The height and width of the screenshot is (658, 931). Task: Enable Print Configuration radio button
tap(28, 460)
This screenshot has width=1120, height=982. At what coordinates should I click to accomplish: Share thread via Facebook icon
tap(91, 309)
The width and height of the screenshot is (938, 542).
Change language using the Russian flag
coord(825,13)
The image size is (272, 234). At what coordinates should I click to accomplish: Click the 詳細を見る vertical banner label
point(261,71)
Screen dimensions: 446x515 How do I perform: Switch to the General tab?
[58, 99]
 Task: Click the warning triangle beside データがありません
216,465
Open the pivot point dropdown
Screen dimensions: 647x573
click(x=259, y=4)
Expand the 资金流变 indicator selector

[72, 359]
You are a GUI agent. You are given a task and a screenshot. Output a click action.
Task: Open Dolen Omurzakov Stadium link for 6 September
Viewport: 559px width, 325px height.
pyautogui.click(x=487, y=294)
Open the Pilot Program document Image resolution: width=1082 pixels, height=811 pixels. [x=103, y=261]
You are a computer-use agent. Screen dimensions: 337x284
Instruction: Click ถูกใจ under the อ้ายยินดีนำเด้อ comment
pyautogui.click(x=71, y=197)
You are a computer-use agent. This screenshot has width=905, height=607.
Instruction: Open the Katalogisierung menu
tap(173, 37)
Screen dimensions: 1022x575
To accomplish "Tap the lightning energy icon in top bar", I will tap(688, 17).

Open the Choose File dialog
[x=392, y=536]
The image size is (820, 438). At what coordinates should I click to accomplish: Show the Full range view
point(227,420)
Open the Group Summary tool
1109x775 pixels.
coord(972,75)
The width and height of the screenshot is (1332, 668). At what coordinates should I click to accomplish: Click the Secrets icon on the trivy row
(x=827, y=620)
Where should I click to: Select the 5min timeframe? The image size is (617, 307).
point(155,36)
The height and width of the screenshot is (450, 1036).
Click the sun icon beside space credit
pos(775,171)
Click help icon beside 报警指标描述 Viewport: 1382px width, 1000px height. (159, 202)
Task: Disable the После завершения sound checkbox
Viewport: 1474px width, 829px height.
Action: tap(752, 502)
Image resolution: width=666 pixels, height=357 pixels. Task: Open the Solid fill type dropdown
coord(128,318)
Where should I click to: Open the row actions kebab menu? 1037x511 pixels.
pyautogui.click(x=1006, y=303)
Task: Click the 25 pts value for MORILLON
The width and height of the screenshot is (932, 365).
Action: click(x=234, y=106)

### WRITTEN REQUEST
Repeat the material word for word, from the line containing "The image size is (820, 438)." down to the end of the material.

### SOLUTION FOR THIS TASK
The image size is (820, 438). At what coordinates should I click to accomplish: Show the Full range view
point(227,420)
Open the Group Summary tool
1109x775 pixels.
coord(972,75)
The width and height of the screenshot is (1332, 668). At what coordinates should I click to accomplish: Click the Secrets icon on the trivy row
(x=827, y=620)
Where should I click to: Select the 5min timeframe? The image size is (617, 307).
point(155,36)
The height and width of the screenshot is (450, 1036).
Click the sun icon beside space credit
pos(775,171)
Click help icon beside 报警指标描述 Viewport: 1382px width, 1000px height. (159, 202)
Task: Disable the После завершения sound checkbox
Viewport: 1474px width, 829px height.
Action: tap(752, 502)
Image resolution: width=666 pixels, height=357 pixels. Task: Open the Solid fill type dropdown
coord(128,318)
Where should I click to: Open the row actions kebab menu? 1037x511 pixels.
pyautogui.click(x=1006, y=303)
Task: Click the 25 pts value for MORILLON
The width and height of the screenshot is (932, 365).
Action: click(x=234, y=106)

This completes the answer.